Monday, January 28, 2008


My friend, and more than occasional commenter on my blog, Jim H, posted his thoughts on my recent entry Soul Mates that I thought merited its own discussion.

Jim's blog is called GETTINGtheGIRLS. Before you rush off thinking you're going to learn the secrets to wooing women, I should warn you that the title reflects his and his wife's journey to Ukraine to adopt two teenaged orphans. Our life paths have taken far different courses since they intersected at WTKR-TV in Norfolk, Va. more than a dozen years ago but if, like me, you can appreciate someone's convictions even if they differ greatly from your own, you'll find his blog worth the read.*

He wrote:
Don't mean to be too philosophical about this, but think about our grandparents.

My grandpa worked 35 years at Dow Chemical doing the same thing every day. His work and, from outward appearances, his life was drudgery. But he was a vast human being in every respect.

Today's culture of Me-ism demands that we are "fulfilled" in everything we do. If our job bores us we move on.

Sadly, the same mindset applies to many when it comes to marriage: If my spouse isn't helping me to be happy, then I'm outta here, because happiness is the goal in life.

I've never married so I am, of course, the perfect person to take potshots from the peanut gallery!

I agree that we live in a world in which everything is increasingly disposable. If we don't like something, we can throw it out (or sell it on e-bay or craigslist) and trade up to something new. This includes spouses too. They ain't cheap, though.

Marriages in the old days weren't always as rosy as we romanticize. Back then if you chose your spouse poorly -- if you even got to choose -- you sentenced yourself to a lifetime of physical or mental abuse and you lived in misery until death did you part. Some marriages should end in divorce.

I think there's more than Me-ism involved in today's marriage failure rate. Expectations about many things differed in our grandparents' -- and even our parents' -- times. They expected to go to work for a company and stay their their entire careers. Jim mentioned his grandpa's 35 years at Dow Chemical.
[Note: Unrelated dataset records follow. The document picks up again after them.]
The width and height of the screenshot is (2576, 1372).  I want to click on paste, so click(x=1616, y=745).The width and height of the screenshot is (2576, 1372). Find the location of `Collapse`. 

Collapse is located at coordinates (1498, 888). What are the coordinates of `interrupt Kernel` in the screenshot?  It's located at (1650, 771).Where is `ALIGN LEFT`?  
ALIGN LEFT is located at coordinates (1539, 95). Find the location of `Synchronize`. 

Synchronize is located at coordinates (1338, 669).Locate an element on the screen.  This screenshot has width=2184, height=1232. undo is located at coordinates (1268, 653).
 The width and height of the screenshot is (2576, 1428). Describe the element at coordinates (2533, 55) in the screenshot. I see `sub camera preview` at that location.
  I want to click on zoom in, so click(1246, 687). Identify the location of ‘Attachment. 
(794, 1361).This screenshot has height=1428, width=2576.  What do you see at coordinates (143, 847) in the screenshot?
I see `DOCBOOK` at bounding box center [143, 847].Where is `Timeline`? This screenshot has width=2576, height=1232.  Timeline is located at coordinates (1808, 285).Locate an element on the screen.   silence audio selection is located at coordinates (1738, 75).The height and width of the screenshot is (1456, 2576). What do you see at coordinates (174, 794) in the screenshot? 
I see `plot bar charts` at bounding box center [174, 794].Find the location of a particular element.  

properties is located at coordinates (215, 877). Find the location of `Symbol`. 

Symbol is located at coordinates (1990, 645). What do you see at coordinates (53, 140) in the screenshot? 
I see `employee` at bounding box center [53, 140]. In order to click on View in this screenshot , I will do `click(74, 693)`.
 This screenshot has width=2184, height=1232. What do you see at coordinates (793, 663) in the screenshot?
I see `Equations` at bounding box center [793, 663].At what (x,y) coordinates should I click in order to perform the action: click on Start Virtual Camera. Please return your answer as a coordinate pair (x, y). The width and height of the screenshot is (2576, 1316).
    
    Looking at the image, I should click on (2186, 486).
My father worked for more than 30 years selling tires for B.F. Goodrich.

People now do not expect to retire from the same company with whom they begin their careers. I've had eight different full-time jobs in seven different states since I graduated college. Jim spent his share of time wandering the roads as a TV news nomad too.

That's no excuse for bailing out on a marriage as soon as tough times hit. People who marry expecting their spouses to make them happy should have never walked down the aisle. No one can make you happy if you can't find happiness in yourself. If in the increasing unlikelihood that I ever marry, I would want my wife to enhance my well-being and occasionally lift me up on the down days. I'd expect to do the same for her. But the woman I marry will be getting a complete, fully-formed, self-reliant person.

I grant you that at -- gasp! -- age -- wheeze! cough! -- 42 now, it took me long enough to get here.

When I mentioned how well my high school friend Jamie and I got along together during my vist last month, we were both on our best behaviour. What made me write her later that I'd love to figure out whether we'd be compatible for longer was how comfortable I felt being myself around her and the sense I got that she was acting with little or no pretense as well.

With anyone I'd have similar feelings about, I'd understand that living happily ever after doesn't mean feeling happy every moment. I'd also want to know that we could disagree respectfully and that we'd give each other the space to be the people we were before we united. You know, the people that that made each of us want to marry the other.

*If Jim ever does create a blog dispensing advice on picking up girls, it will be a smash. To borrow a phrase, the dude was catnip to women.


Jim H. said...

Surely we should expect to have happiness in marriage. But I think most post-moderns have no idea what self sacrifice means and this is something earlier generations lived and breathed.

Every message in the popular culture today screams that self-actualization is the key to happiness, but in my experience (meaning me!), self actualization is just another word for selfishness.

Sure, there were plenty of rotten marriages way back when, but I would be willing to bet that the misery index is much higher now because we've made such an idol of happiness.

That works OK when you're single, but if you take that into marriage and project it onto your spouse, look out!

I just thank God that none of the women in my "catnip" days ever wanted to marry me!

John said...

Another factor at play is that people think that happiness simply happens like magic -- that it's not something they can decide or work at.

Almost two years ago, on the date of my parents' 45th wedding anniversary, I wrote about something I heard on NPR about two people who decided to marry after ONE DATE!

Click here to read my entry from March 2006.

Click here to hear the NPR story.

They could not have known each other well enough to know how compatible they'd be. But the each made the decision that they were going to be happily married. And they were. The NPR story is worth the listen but I'll warn you: On a scale of 1 to 5 Kleenex boxes, this one is a 6.

Jim H. said...

Thanks for the NPR link. That is a beautiful story and one that so beautifully relates why I am trying to say.

They didn't go into their marriage with an escape clause. Theirs was a total committment "in sickness and in health...til death us do part."